Sur l’article 5 de l’Uemoa, déclare son confrère de la défense Me Mbaye Sène, la seule sanction, c’était l’annulation du procès-verbal d’enquête préliminaire ainsi que du réquisitoire introductif. ‘’Mais le premier juge n’a pas voulu aborder la question. Il a rajouté à la longue absence de preuves. Il y avait l’erreur manifeste qui a été commise devant la chambre d’accusation qui viole toutes les lois de façon inacceptable. On se demande si vraiment le parquet général est là pour le peuple sénégalais’’. Au juge Demba Kandji, il a dit : ‘’Voilà un cas où il doit faire un pourvoi. En première instance, nous avons plaidé la nullité de l’ordonnance de renvoi tirée de cet article. Cette disposition n’a pas été respectée par le juge d’instruction. Je vous demande d’être le juge de droit et de faire droit.’’ Non sans enseigner que le droit pénal repose sur une procédure.
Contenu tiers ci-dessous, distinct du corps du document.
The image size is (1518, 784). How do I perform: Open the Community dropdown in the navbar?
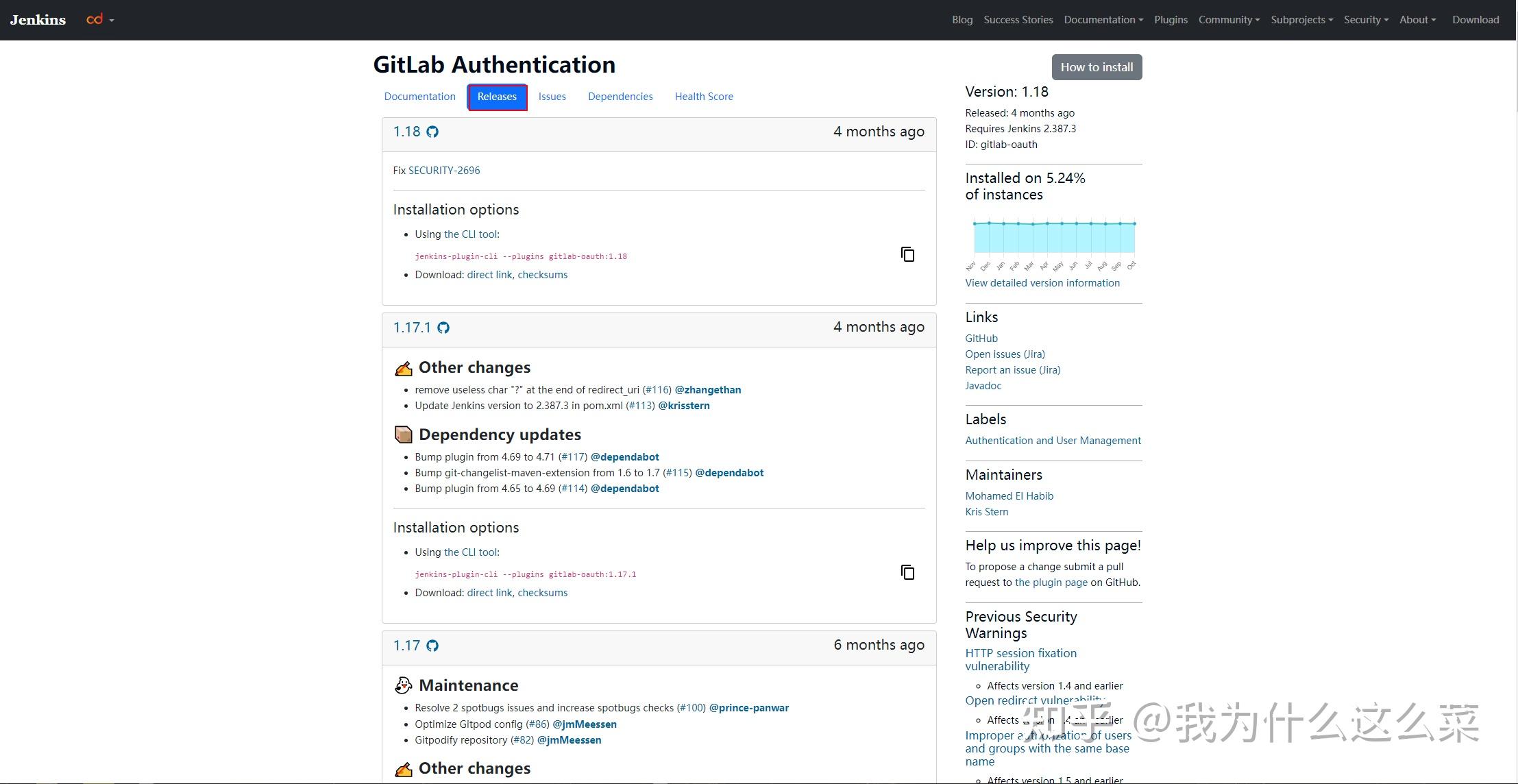tap(1229, 20)
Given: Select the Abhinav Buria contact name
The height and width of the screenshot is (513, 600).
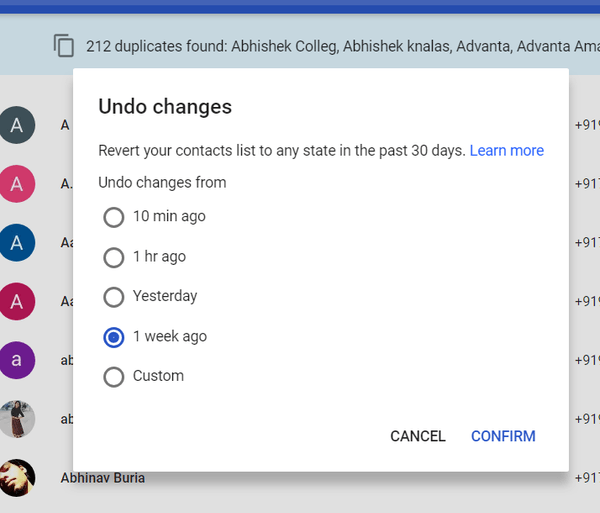Looking at the screenshot, I should 102,478.
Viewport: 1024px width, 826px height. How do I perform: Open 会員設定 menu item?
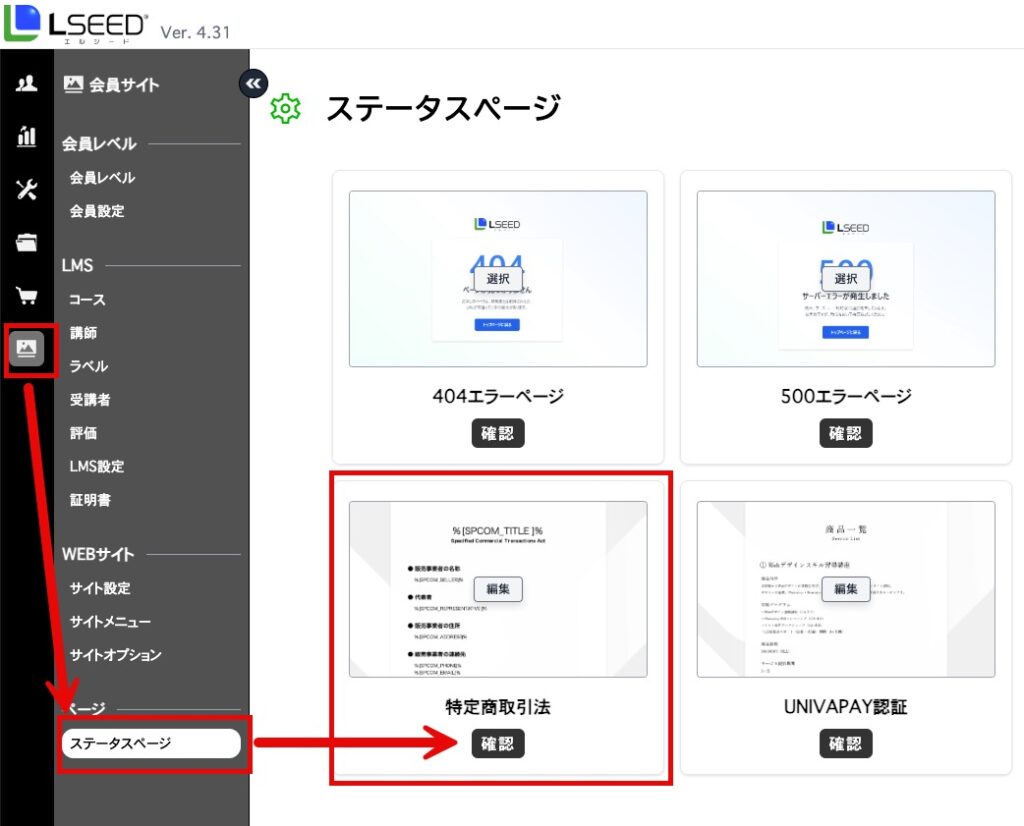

Avocat de Yaya Bodian condamné, Me Emmanuel Padounou a tenu un discours rebelle. A l’en croire, ‘’on ne peut pas subordonner le sort de Khalifa Sall à celui de Yaya Bodian’’. ‘’Je me suis beaucoup intéressé à la posture de Yaya Bodian dans cette procédure. Mon client n’a aucune ambition politique. Il se retrouve dans une procédure avec des acteurs qui sont dans un mastodonte politique. Il lui a été refusé le droit de plaider une nullité devant le juge d’instruction, parce que tout simplement Khalifa Sall a été déchu de son droit de faire appel’’. Avant de poursuivre : ‘’Yaya Bodian n’est pas Khalifa Sall et ses droits ne sont pas assimilables à ceux du maire de Dakar. Il s’y ajoute que l’annulation de cette procédure est obligatoire, d’autant plus qu’il s’agit d’une violation d’un droit fondamental, d’un droit absolu. La Cour de justice de la Cedeao ne lui a donné aucun franc, donc, c’est un vice inacceptable. Il faut faire cesser le vice dont il souffre, depuis l’enquête préliminaire’’.